- **YOUR INSTRUCTIONS**: Return the listing in full. Keep every word as it stands.

- **GIVEN ENTRIES**:
══════════
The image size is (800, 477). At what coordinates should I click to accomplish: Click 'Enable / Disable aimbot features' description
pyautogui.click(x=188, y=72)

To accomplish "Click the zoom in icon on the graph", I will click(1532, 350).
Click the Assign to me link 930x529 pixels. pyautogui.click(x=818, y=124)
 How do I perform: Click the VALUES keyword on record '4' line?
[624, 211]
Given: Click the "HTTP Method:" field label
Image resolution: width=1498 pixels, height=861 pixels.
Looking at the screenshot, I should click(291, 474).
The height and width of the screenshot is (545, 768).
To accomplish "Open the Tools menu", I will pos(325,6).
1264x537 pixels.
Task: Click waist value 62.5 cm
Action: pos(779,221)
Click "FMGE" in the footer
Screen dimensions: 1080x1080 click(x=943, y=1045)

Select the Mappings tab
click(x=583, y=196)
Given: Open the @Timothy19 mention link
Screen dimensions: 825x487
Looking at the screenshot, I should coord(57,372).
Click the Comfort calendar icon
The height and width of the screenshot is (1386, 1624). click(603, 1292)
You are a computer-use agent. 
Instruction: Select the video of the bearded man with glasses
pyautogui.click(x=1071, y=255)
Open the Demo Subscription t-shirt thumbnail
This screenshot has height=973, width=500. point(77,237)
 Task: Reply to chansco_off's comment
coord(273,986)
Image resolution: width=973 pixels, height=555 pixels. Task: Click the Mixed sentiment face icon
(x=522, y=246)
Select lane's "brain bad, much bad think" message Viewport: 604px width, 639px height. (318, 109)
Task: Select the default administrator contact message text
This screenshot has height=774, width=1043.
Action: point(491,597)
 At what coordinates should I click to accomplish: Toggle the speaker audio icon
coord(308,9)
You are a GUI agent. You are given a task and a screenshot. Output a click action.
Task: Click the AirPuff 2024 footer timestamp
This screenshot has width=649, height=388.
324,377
══════════
- **SOLUTION TO THE EXERCISE**:
The image size is (800, 477). At what coordinates should I click to accomplish: Click 'Enable / Disable aimbot features' description
pyautogui.click(x=188, y=72)

To accomplish "Click the zoom in icon on the graph", I will click(1532, 350).
Click the Assign to me link 930x529 pixels. pyautogui.click(x=818, y=124)
 How do I perform: Click the VALUES keyword on record '4' line?
[624, 211]
Given: Click the "HTTP Method:" field label
Image resolution: width=1498 pixels, height=861 pixels.
Looking at the screenshot, I should click(291, 474).
The height and width of the screenshot is (545, 768).
To accomplish "Open the Tools menu", I will pos(325,6).
1264x537 pixels.
Task: Click waist value 62.5 cm
Action: pos(779,221)
Click "FMGE" in the footer
Screen dimensions: 1080x1080 click(x=943, y=1045)

Select the Mappings tab
click(x=583, y=196)
Given: Open the @Timothy19 mention link
Screen dimensions: 825x487
Looking at the screenshot, I should coord(57,372).
Click the Comfort calendar icon
The height and width of the screenshot is (1386, 1624). click(603, 1292)
You are a computer-use agent. 
Instruction: Select the video of the bearded man with glasses
pyautogui.click(x=1071, y=255)
Open the Demo Subscription t-shirt thumbnail
This screenshot has height=973, width=500. point(77,237)
 Task: Reply to chansco_off's comment
coord(273,986)
Image resolution: width=973 pixels, height=555 pixels. Task: Click the Mixed sentiment face icon
(x=522, y=246)
Select lane's "brain bad, much bad think" message Viewport: 604px width, 639px height. (318, 109)
Task: Select the default administrator contact message text
This screenshot has height=774, width=1043.
Action: point(491,597)
 At what coordinates should I click to accomplish: Toggle the speaker audio icon
coord(308,9)
You are a GUI agent. You are given a task and a screenshot. Output a click action.
Task: Click the AirPuff 2024 footer timestamp
This screenshot has width=649, height=388.
324,377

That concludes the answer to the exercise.